- [Exercise prompt] Rewrite the lines of the entries below as a JSON list of strings, one string per line, omitting blank lines.

** start Exercise inputs **

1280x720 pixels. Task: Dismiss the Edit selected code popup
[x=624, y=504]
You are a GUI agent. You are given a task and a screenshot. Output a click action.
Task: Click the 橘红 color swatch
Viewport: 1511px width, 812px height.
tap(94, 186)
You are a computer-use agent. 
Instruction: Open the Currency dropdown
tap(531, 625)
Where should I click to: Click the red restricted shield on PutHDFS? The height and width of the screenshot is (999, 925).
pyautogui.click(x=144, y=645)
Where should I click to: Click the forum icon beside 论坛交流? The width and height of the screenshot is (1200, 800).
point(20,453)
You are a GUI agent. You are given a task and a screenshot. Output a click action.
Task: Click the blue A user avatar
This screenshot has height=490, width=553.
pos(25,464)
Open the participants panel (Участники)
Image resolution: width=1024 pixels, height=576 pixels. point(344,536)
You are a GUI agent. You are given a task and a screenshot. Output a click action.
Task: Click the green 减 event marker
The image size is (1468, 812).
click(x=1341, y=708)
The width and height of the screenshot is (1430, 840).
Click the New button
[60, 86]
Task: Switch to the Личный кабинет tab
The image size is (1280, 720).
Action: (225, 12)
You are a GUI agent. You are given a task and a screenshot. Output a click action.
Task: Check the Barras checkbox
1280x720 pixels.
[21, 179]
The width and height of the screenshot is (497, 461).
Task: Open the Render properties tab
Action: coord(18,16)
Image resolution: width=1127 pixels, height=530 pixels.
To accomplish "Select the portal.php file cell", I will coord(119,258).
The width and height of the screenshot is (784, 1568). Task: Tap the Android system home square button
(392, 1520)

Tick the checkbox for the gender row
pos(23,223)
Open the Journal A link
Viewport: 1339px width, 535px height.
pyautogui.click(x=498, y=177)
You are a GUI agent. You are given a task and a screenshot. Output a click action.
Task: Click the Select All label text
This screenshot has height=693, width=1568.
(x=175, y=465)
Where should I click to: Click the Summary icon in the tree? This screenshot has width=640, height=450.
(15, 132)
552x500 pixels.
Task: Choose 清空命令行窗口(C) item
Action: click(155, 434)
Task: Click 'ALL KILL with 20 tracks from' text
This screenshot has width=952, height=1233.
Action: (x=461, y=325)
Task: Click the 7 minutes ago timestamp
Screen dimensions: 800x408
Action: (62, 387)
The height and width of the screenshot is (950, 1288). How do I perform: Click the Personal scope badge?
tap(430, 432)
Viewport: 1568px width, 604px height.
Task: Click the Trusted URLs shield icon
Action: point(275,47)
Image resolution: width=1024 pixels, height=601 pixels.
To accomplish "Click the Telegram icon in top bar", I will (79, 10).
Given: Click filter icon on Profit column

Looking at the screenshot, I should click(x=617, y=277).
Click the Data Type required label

** end Exercise inputs **

- [Solution below]
[
  "1280x720 pixels. Task: Dismiss the Edit selected code popup",
  "[x=624, y=504]",
  "You are a GUI agent. You are given a task and a screenshot. Output a click action.",
  "Task: Click the 橘红 color swatch",
  "Viewport: 1511px width, 812px height.",
  "tap(94, 186)",
  "You are a computer-use agent. ",
  "Instruction: Open the Currency dropdown",
  "tap(531, 625)",
  "Where should I click to: Click the red restricted shield on PutHDFS? The height and width of the screenshot is (999, 925).",
  "pyautogui.click(x=144, y=645)",
  "Where should I click to: Click the forum icon beside 论坛交流? The width and height of the screenshot is (1200, 800).",
  "point(20,453)",
  "You are a GUI agent. You are given a task and a screenshot. Output a click action.",
  "Task: Click the blue A user avatar",
  "This screenshot has height=490, width=553.",
  "pos(25,464)",
  "Open the participants panel (Участники)",
  "Image resolution: width=1024 pixels, height=576 pixels. point(344,536)",
  "You are a GUI agent. You are given a task and a screenshot. Output a click action.",
  "Task: Click the green 减 event marker",
  "The image size is (1468, 812).",
  "click(x=1341, y=708)",
  "The width and height of the screenshot is (1430, 840).",
  "Click the New button",
  "[60, 86]",
  "Task: Switch to the Личный кабинет tab",
  "The image size is (1280, 720).",
  "Action: (225, 12)",
  "You are a GUI agent. You are given a task and a screenshot. Output a click action.",
  "Task: Check the Barras checkbox",
  "1280x720 pixels.",
  "[21, 179]",
  "The width and height of the screenshot is (497, 461).",
  "Task: Open the Render properties tab",
  "Action: coord(18,16)",
  "Image resolution: width=1127 pixels, height=530 pixels.",
  "To accomplish \"Select the portal.php file cell\", I will coord(119,258).",
  "The width and height of the screenshot is (784, 1568). Task: Tap the Android system home square button",
  "(392, 1520)",
  "Tick the checkbox for the gender row",
  "pos(23,223)",
  "Open the Journal A link",
  "Viewport: 1339px width, 535px height.",
  "pyautogui.click(x=498, y=177)",
  "You are a GUI agent. You are given a task and a screenshot. Output a click action.",
  "Task: Click the Select All label text",
  "This screenshot has height=693, width=1568.",
  "(x=175, y=465)",
  "Where should I click to: Click the Summary icon in the tree? This screenshot has width=640, height=450.",
  "(15, 132)",
  "552x500 pixels.",
  "Task: Choose 清空命令行窗口(C) item",
  "Action: click(155, 434)",
  "Task: Click 'ALL KILL with 20 tracks from' text",
  "This screenshot has width=952, height=1233.",
  "Action: (x=461, y=325)",
  "Task: Click the 7 minutes ago timestamp",
  "Screen dimensions: 800x408",
  "Action: (62, 387)",
  "The height and width of the screenshot is (950, 1288). How do I perform: Click the Personal scope badge?",
  "tap(430, 432)",
  "Viewport: 1568px width, 604px height.",
  "Task: Click the Trusted URLs shield icon",
  "Action: point(275,47)",
  "Image resolution: width=1024 pixels, height=601 pixels.",
  "To accomplish \"Click the Telegram icon in top bar\", I will (79, 10).",
  "Given: Click filter icon on Profit column",
  "Looking at the screenshot, I should click(x=617, y=277).",
  "Click the Data Type required label"
]